The first level is that on a single listener port, we only have one thread pulling data off the socket queue,(versus, say TCP, where you can easily spin a thread per connection, or have worker threads like some of the other connectors. I considered whether this is a real bottleneck, whether the jRuby socket code is pretty efficient. Jordan Sissel has experiments suggesting the TCP socket code is capable of >100k msg/sec on a single conn, so it follows that the UDP socket should be similar. So, I could write a new socket connection handler, but I’m not sure that’s really our bottleneck. And if it is, we can use multiple sockets to effectively “multi-thread” and that’s way easier than writing nonblocking socket code.
The second level I believe is that every single UDP datagram that gets pulled off the socket buffer is getting decoded, validated as UTF-8, converted TO UTF-8 as needed, transformed into an event, and then pushed into the plugin output_queue for filter processing. This is all done serially, on a single thread, inline with the datagram being pulled off the buffer.
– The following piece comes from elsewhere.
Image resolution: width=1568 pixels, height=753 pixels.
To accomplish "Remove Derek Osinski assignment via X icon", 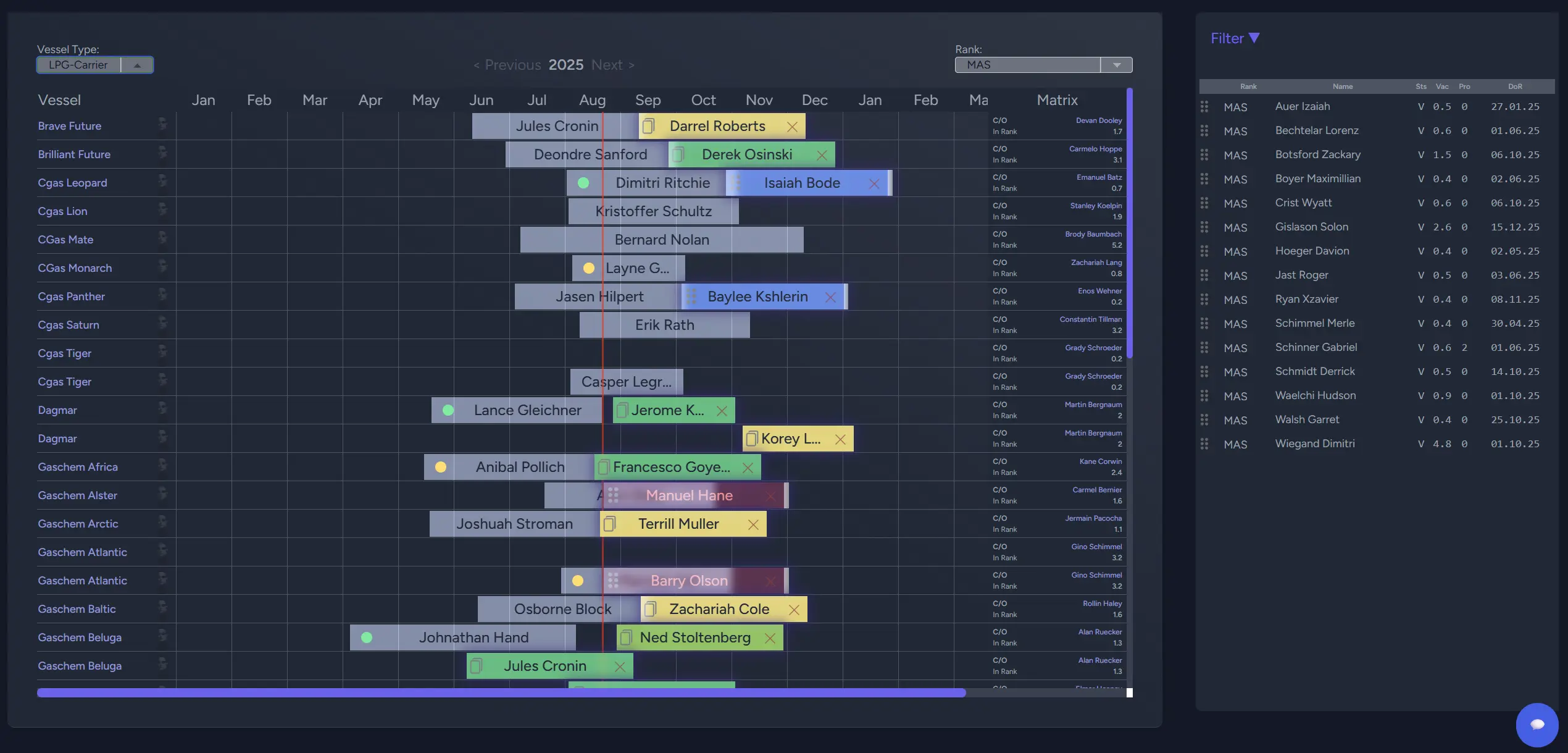I will tap(822, 155).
I think we’re massively hitting this because our delimiters are not UTF-8, but I’m betting this is typical with lots of users having Windows-1252 or ISO-8859-1 or whatever is spewed out. Other users are reporting ~500/sec rates…
So what did I change... I added an input queue so that the main udp plugin thread can just pull data off the socket queue as fast as possible. I set up worker thread pool, with the worker threads configurable in the config file. These threads pull from the input queue and do all the decode/transform/convert work, then output the cooked events.
In prod, I was able to eliminate data loss and handle at least 2x the traffic we’re processing, using two workers and any buffer size >2,000.
I’ve been trying to do some pure benchmarking, but so far I can’t seem to replicate the ~600 msg/sec bottleneck we saw in prod. I’m easily able to do 9k+ msg/sec in test, with or without the new code.